- **Task item**: Repeat the entries word for word. Leave nothing out.

Stored data
- - -
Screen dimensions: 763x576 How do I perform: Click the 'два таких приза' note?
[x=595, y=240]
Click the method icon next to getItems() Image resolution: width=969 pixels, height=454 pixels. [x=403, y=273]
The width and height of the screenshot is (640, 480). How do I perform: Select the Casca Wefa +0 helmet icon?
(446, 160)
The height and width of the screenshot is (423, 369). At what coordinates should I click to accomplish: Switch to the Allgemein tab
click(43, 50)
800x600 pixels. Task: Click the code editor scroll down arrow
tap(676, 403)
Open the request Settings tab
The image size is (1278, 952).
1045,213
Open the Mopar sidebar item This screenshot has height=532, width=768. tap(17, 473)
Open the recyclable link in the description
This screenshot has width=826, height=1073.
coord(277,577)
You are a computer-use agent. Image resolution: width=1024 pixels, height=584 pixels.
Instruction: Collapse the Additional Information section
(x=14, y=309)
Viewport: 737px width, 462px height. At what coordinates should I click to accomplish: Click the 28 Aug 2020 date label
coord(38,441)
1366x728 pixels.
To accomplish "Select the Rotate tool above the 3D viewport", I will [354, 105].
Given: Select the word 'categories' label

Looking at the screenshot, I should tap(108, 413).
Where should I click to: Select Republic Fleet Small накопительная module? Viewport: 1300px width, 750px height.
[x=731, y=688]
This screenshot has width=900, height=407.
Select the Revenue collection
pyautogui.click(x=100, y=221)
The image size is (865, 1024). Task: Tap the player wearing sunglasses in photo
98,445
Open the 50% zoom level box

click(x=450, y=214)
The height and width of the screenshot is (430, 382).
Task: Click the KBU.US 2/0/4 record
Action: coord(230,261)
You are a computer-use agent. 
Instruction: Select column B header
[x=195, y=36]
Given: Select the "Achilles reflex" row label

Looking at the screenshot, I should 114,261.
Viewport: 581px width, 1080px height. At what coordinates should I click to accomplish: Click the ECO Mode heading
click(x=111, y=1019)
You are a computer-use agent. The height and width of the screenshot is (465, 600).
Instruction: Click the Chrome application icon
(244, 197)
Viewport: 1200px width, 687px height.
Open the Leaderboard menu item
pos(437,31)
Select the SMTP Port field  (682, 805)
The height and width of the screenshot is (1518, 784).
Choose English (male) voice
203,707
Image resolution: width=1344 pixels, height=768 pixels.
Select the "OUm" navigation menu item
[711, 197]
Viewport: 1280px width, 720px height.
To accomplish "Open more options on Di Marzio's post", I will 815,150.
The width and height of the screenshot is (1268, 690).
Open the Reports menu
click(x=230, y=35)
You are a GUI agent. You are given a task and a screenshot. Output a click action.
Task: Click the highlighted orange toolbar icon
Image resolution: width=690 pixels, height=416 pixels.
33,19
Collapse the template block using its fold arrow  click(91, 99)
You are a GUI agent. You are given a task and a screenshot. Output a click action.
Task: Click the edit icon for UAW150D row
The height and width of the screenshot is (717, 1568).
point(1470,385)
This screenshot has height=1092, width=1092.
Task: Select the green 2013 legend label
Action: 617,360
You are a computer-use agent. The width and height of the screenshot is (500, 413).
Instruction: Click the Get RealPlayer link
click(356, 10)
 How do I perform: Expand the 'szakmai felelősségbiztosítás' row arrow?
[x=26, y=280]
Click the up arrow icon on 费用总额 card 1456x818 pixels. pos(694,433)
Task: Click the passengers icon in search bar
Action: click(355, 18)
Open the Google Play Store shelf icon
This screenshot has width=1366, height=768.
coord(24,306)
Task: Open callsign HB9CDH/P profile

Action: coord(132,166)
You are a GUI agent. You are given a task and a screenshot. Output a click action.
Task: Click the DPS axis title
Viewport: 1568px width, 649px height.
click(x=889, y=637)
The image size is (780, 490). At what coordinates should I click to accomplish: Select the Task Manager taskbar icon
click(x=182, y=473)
- - -
- **Written answer**:
Screen dimensions: 763x576 How do I perform: Click the 'два таких приза' note?
[x=595, y=240]
Click the method icon next to getItems() Image resolution: width=969 pixels, height=454 pixels. [x=403, y=273]
The width and height of the screenshot is (640, 480). How do I perform: Select the Casca Wefa +0 helmet icon?
(446, 160)
The height and width of the screenshot is (423, 369). At what coordinates should I click to accomplish: Switch to the Allgemein tab
click(43, 50)
800x600 pixels. Task: Click the code editor scroll down arrow
tap(676, 403)
Open the request Settings tab
The image size is (1278, 952).
1045,213
Open the Mopar sidebar item This screenshot has height=532, width=768. tap(17, 473)
Open the recyclable link in the description
This screenshot has width=826, height=1073.
coord(277,577)
You are a computer-use agent. Image resolution: width=1024 pixels, height=584 pixels.
Instruction: Collapse the Additional Information section
(x=14, y=309)
Viewport: 737px width, 462px height. At what coordinates should I click to accomplish: Click the 28 Aug 2020 date label
coord(38,441)
1366x728 pixels.
To accomplish "Select the Rotate tool above the 3D viewport", I will [354, 105].
Given: Select the word 'categories' label

Looking at the screenshot, I should tap(108, 413).
Where should I click to: Select Republic Fleet Small накопительная module? Viewport: 1300px width, 750px height.
[x=731, y=688]
This screenshot has width=900, height=407.
Select the Revenue collection
pyautogui.click(x=100, y=221)
The image size is (865, 1024). Task: Tap the player wearing sunglasses in photo
98,445
Open the 50% zoom level box

click(x=450, y=214)
The height and width of the screenshot is (430, 382).
Task: Click the KBU.US 2/0/4 record
Action: coord(230,261)
You are a computer-use agent. 
Instruction: Select column B header
[x=195, y=36]
Given: Select the "Achilles reflex" row label

Looking at the screenshot, I should 114,261.
Viewport: 581px width, 1080px height. At what coordinates should I click to accomplish: Click the ECO Mode heading
click(x=111, y=1019)
You are a computer-use agent. The height and width of the screenshot is (465, 600).
Instruction: Click the Chrome application icon
(244, 197)
Viewport: 1200px width, 687px height.
Open the Leaderboard menu item
pos(437,31)
Select the SMTP Port field  (682, 805)
The height and width of the screenshot is (1518, 784).
Choose English (male) voice
203,707
Image resolution: width=1344 pixels, height=768 pixels.
Select the "OUm" navigation menu item
[711, 197]
Viewport: 1280px width, 720px height.
To accomplish "Open more options on Di Marzio's post", I will 815,150.
The width and height of the screenshot is (1268, 690).
Open the Reports menu
click(x=230, y=35)
You are a GUI agent. You are given a task and a screenshot. Output a click action.
Task: Click the highlighted orange toolbar icon
Image resolution: width=690 pixels, height=416 pixels.
33,19
Collapse the template block using its fold arrow  click(91, 99)
You are a GUI agent. You are given a task and a screenshot. Output a click action.
Task: Click the edit icon for UAW150D row
The height and width of the screenshot is (717, 1568).
point(1470,385)
This screenshot has height=1092, width=1092.
Task: Select the green 2013 legend label
Action: 617,360
You are a computer-use agent. The width and height of the screenshot is (500, 413).
Instruction: Click the Get RealPlayer link
click(356, 10)
 How do I perform: Expand the 'szakmai felelősségbiztosítás' row arrow?
[x=26, y=280]
Click the up arrow icon on 费用总额 card 1456x818 pixels. pos(694,433)
Task: Click the passengers icon in search bar
Action: click(355, 18)
Open the Google Play Store shelf icon
This screenshot has width=1366, height=768.
coord(24,306)
Task: Open callsign HB9CDH/P profile

Action: coord(132,166)
You are a GUI agent. You are given a task and a screenshot. Output a click action.
Task: Click the DPS axis title
Viewport: 1568px width, 649px height.
click(x=889, y=637)
The image size is (780, 490). At what coordinates should I click to accomplish: Select the Task Manager taskbar icon
click(x=182, y=473)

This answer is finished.